There was no reason under law why the testatrix could not devise one acre to Mrs. Turner fronting on Fifteenth Street and the balance of her estate to her son for life, remainder over to her grandchildren. To contend that she had to get her son’s consent to do this or that it would delay administration is ridiculous but even so, it would not render the bequest or any of them illegal. The facts may be such that the gift to Mrs. Turner would be within an exception. At any rate there is no showing of prejudice to appellant’s devise and under any circumstance an opportunity should be given to effectuate all devises before striking the will down. It is, of course, commendable to dispose of estates promptly but the time of disposition does not vitiate them or the will that precipitates them, if the time of administration is not unduly strung out.
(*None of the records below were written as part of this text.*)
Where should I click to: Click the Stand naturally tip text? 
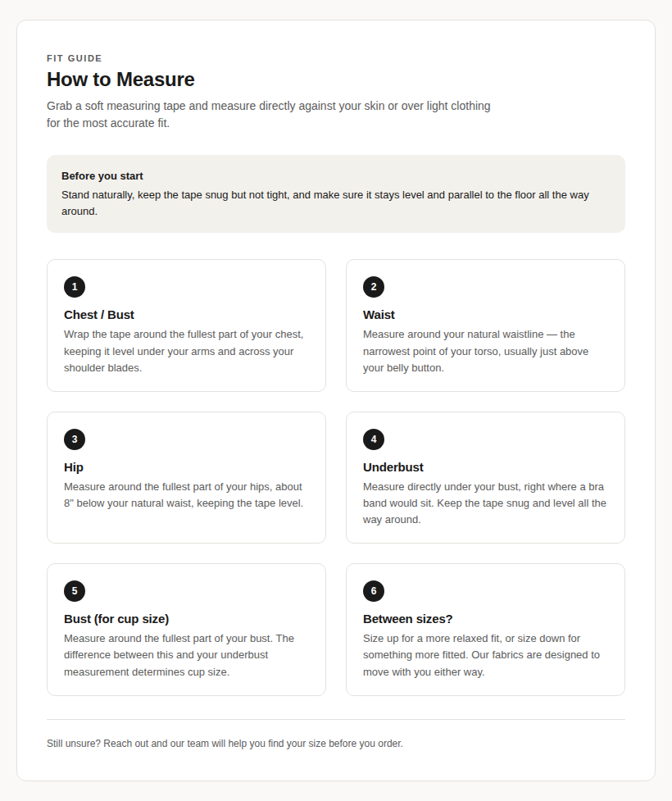click(x=325, y=203)
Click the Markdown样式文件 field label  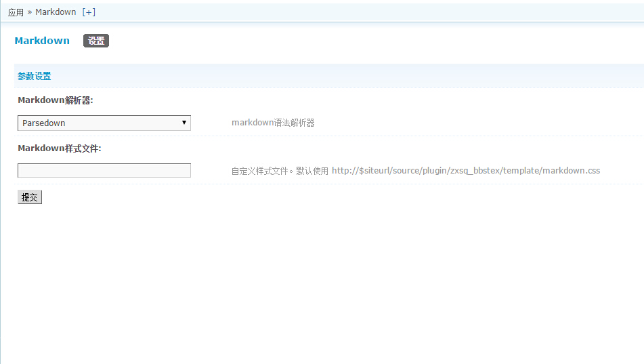[x=60, y=148]
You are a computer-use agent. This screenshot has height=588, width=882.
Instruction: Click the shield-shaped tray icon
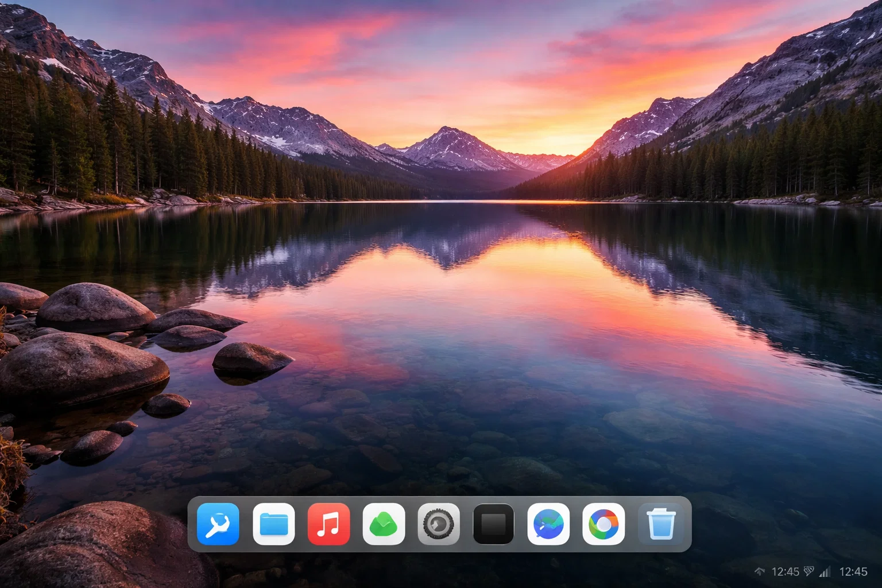(809, 571)
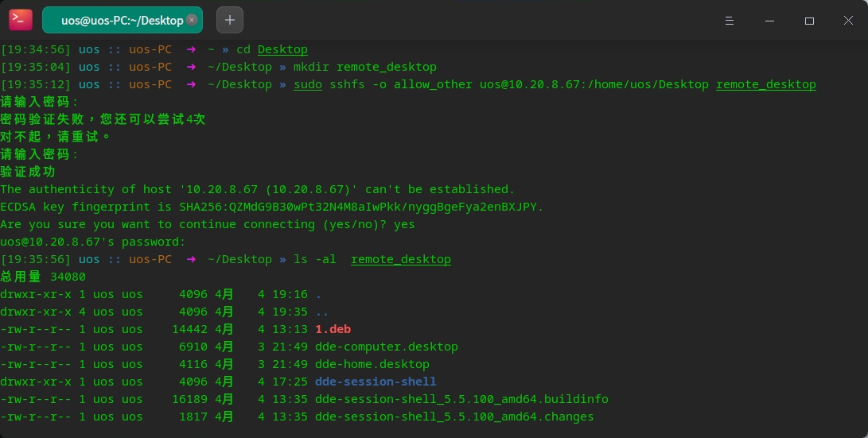Minimize the terminal window
Image resolution: width=868 pixels, height=438 pixels.
coord(769,21)
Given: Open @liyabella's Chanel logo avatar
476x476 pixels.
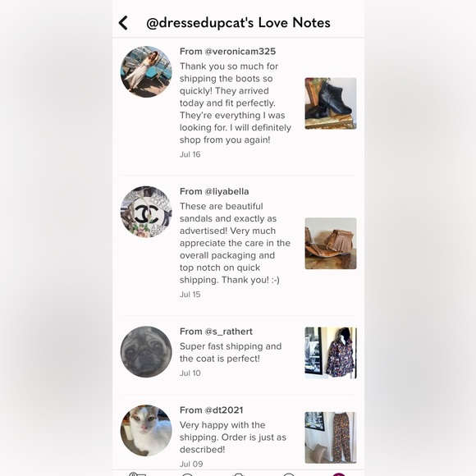Looking at the screenshot, I should click(146, 212).
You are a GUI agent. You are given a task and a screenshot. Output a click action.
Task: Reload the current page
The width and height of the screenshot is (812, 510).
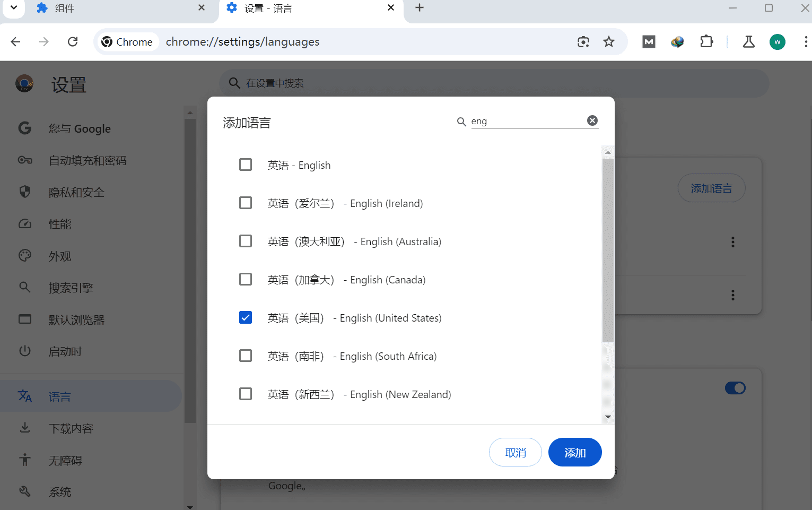(x=73, y=41)
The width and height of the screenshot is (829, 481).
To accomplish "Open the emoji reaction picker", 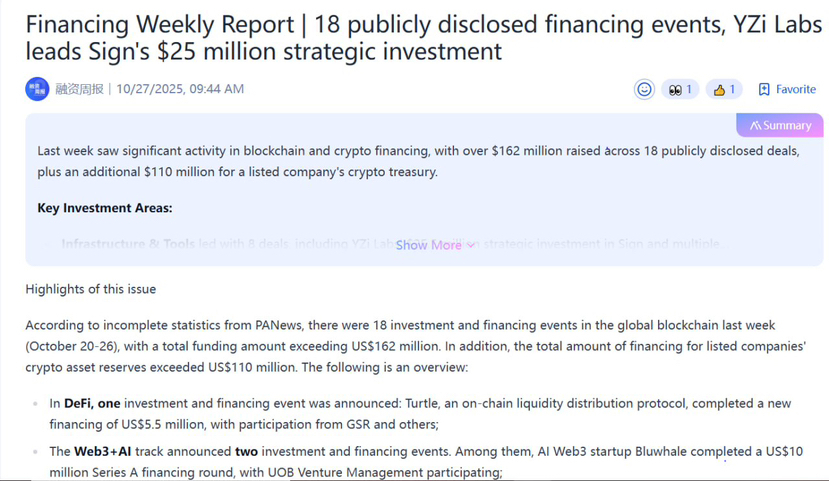I will click(645, 89).
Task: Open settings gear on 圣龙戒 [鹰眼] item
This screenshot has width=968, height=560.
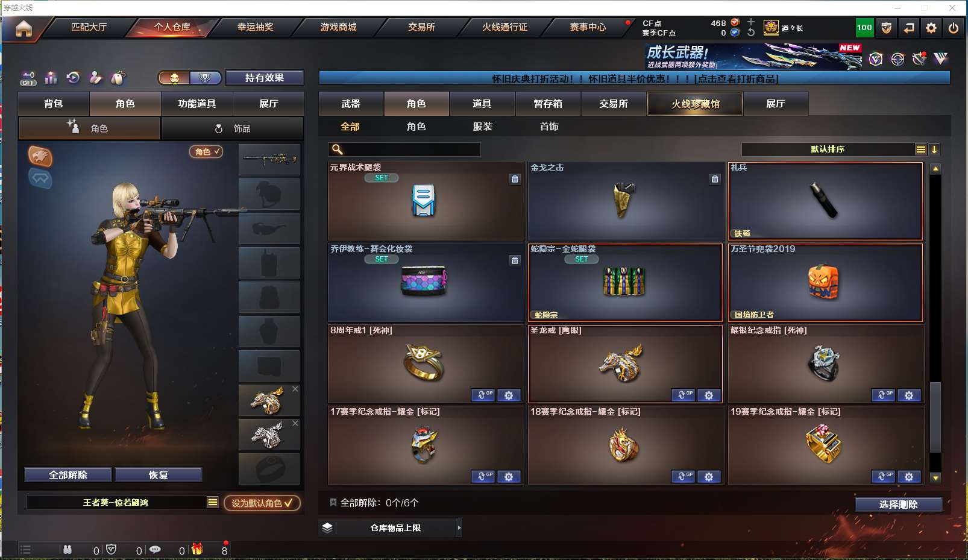Action: coord(709,395)
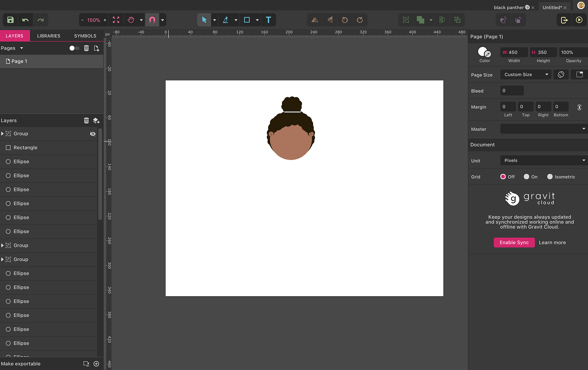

I can find nothing in the will that generates an “incongruous position” or a “theoretical difficulty * * * impossible to surmount.” On the other hand, when read in the light of the principles detailed in the forepart of this dissent, I find nothing but a plain, everyday will, the like of which has been made many times and upheld. I would uphold this one. I am more interested in effectuating the intent of the testatrix and in doing justice to the bona fide beneficiaries than I am in responding to the caprice of a disappointed beneficiary. There is no showing whatever that the one acre devised to Mrs. Turner cannot be allocated to her from the interest of the testatrix and certainly the devise to appellant for life remainder over to the grandchildren should stand.
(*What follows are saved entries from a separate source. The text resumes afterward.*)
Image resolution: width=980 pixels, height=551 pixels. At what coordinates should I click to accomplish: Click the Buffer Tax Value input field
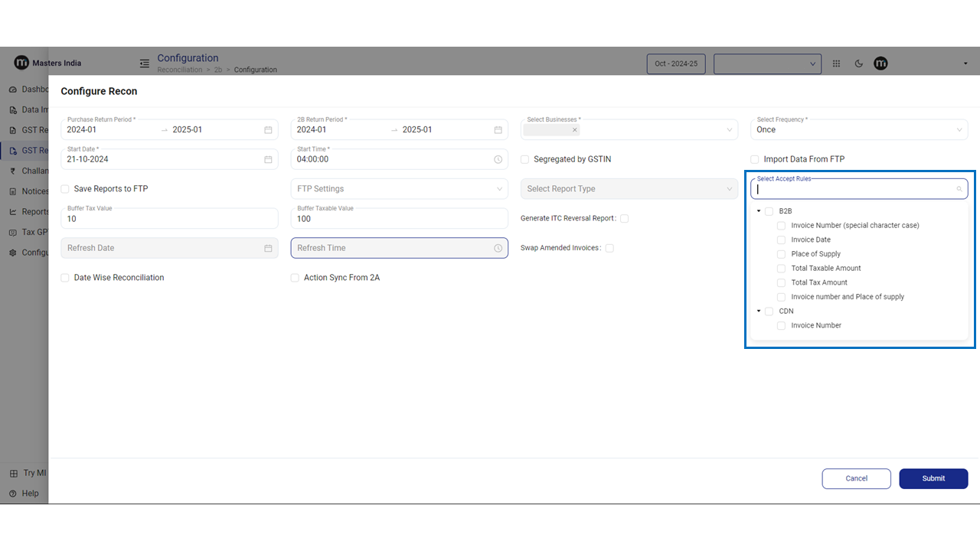pos(169,219)
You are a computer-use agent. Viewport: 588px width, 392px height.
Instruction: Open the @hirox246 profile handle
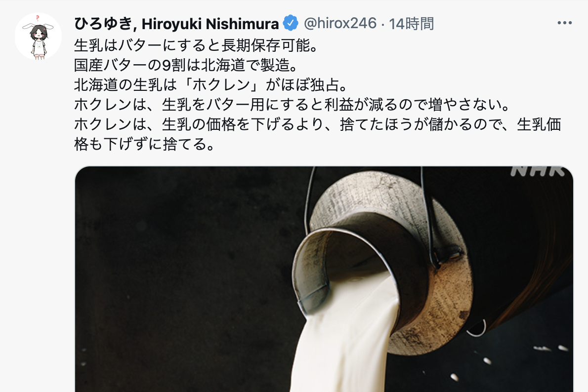tap(340, 23)
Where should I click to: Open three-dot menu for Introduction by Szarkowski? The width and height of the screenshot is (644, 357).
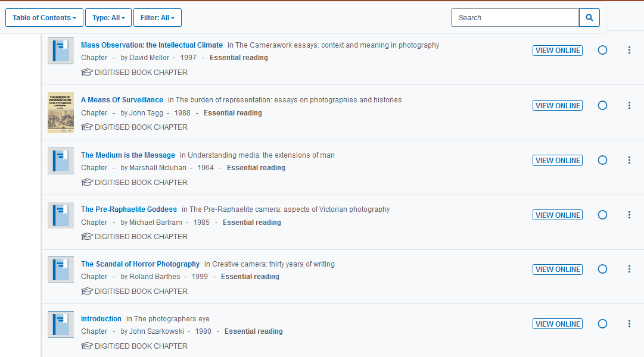pos(629,324)
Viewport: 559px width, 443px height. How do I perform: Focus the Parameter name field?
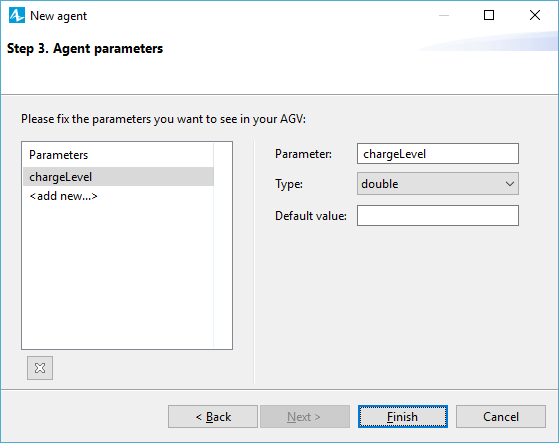click(437, 154)
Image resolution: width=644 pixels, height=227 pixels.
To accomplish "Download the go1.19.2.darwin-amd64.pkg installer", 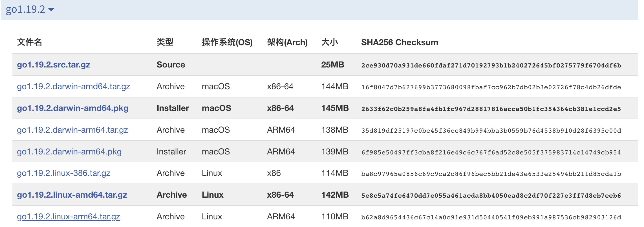I will pyautogui.click(x=72, y=108).
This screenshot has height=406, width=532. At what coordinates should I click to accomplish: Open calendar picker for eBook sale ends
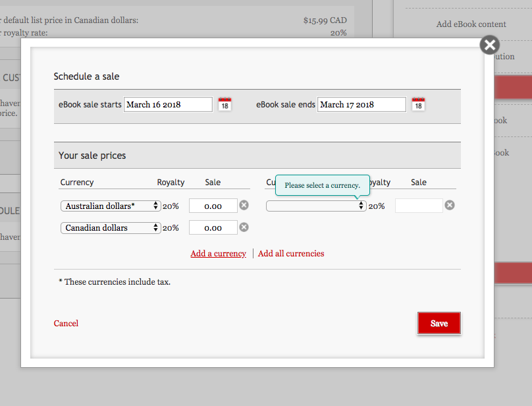pos(418,104)
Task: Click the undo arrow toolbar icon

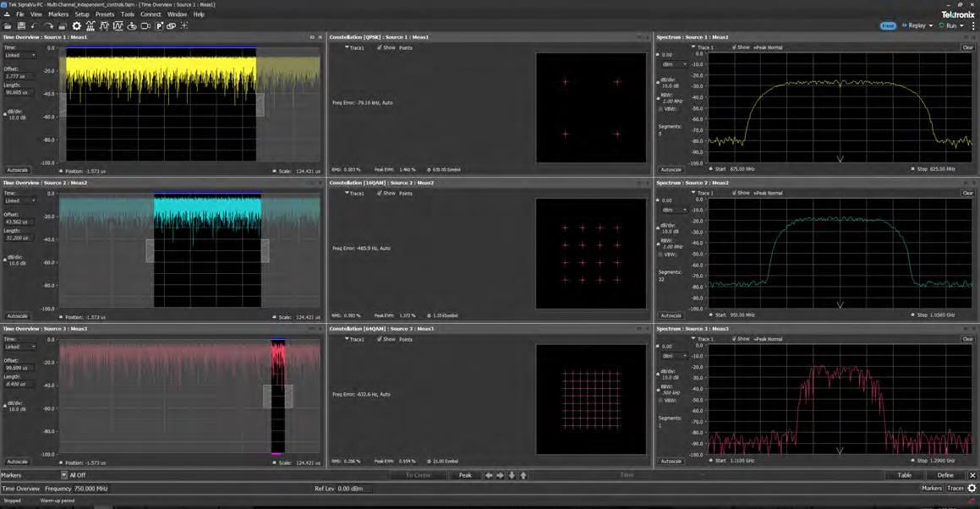Action: pyautogui.click(x=35, y=26)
After all is said the primary trouble with the majority opinion is that it looks too much like a search for reasons to strike down one’s will instead of a search for reasons to uphold it as courts are required to do. There certainly is no legal objection to the devise to Mrs. Turner and there is no showing here that it cannot be defined and allocated to her from the interest of the testatrix. It would be utter folly to assert that the devise of a life estate to appellant, remainder over to the grandchildren [appellant’s children] was illegal or could not be executed. “Incongruous position” and “theoretical difficulty” should never be permitted to strike down a will as plain in directive as this one.

I would reverse the decree and direct the entry of one in accordance with this opinion. I am authorized to say that Mr. Justice ROBERTS concurs in the view herein expressed.